__Exercise requirements__. Reproduce verbatim the passage of the architecture description below, beginning at the words "LLM: No. Zero" and stopping after the words "browser (execute phase).".
##### Source document
Key files: authoring/agent_loop.py, authoring/tools.py, skill/SKILL.md

Layer 2: Runtime

When: Every test run (CI, local, PR gates).
LLM: No. Zero tokens consumed.
Cost: Free (compute only).

Robot Framework parses the .robot file and calls the AITester keyword library. Keywords build an in-memory Verification model (plan phase). Then I finalize verification triggers the walker, which topo-sorts the rule DAG and executes it against a live browser (execute phase).

Key files: AITester.py (keywords), engine/walk.py (walker), engine/browser.py (adapter)

Layer 3: Diagnostics

When: Only on failure, only if configured.
LLM: Optional — reads the failure trajectory and explains what went wrong.
Cost: ~$0.01-0.05 per failed rule.

The diagnose aspect fires on every rule failure. It formats the MDP trajectory (every action, state check, dismiss, timing) and asks the LLM "why did this fail?" The answer lands on RuleResult.ai_diagnosis and in failures.jsonl.

Key files: engine/walk_log.py (aspects), engine/aspects.py (registry)

Data flow

.robot file
    → RF parser
    → AITester keywords (build Verification model)
    → walk_verification(verification, ctx)
        → WalkContext.from_env() (resolve runtime config)
##########
##### Exercise data
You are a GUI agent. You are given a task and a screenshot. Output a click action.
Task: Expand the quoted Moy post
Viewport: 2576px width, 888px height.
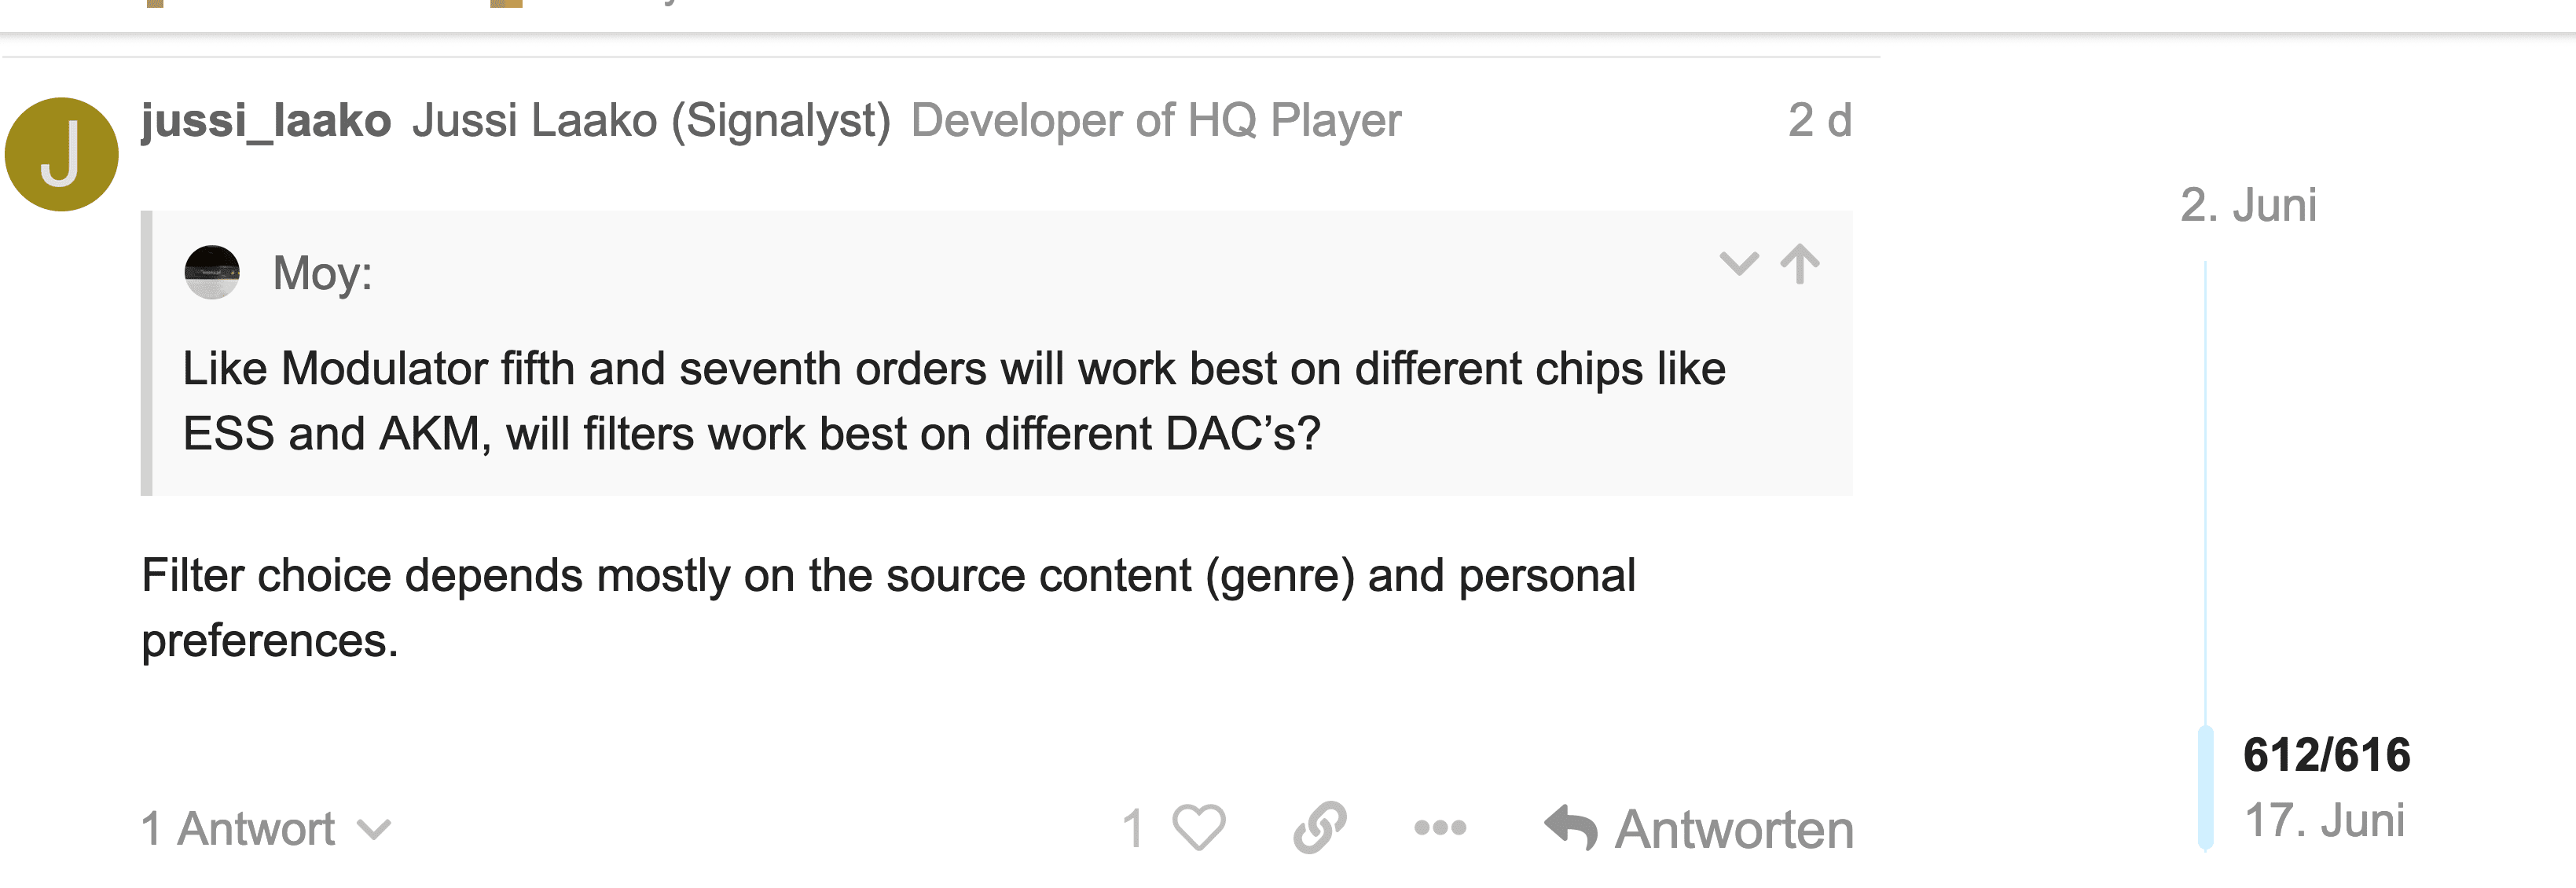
##########
__Answer space__.
LLM: No. Zero tokens consumed.
Cost: Free (compute only).

Robot Framework parses the .robot file and calls the AITester keyword library. Keywords build an in-memory Verification model (plan phase). Then I finalize verification triggers the walker, which topo-sorts the rule DAG and executes it against a live browser (execute phase).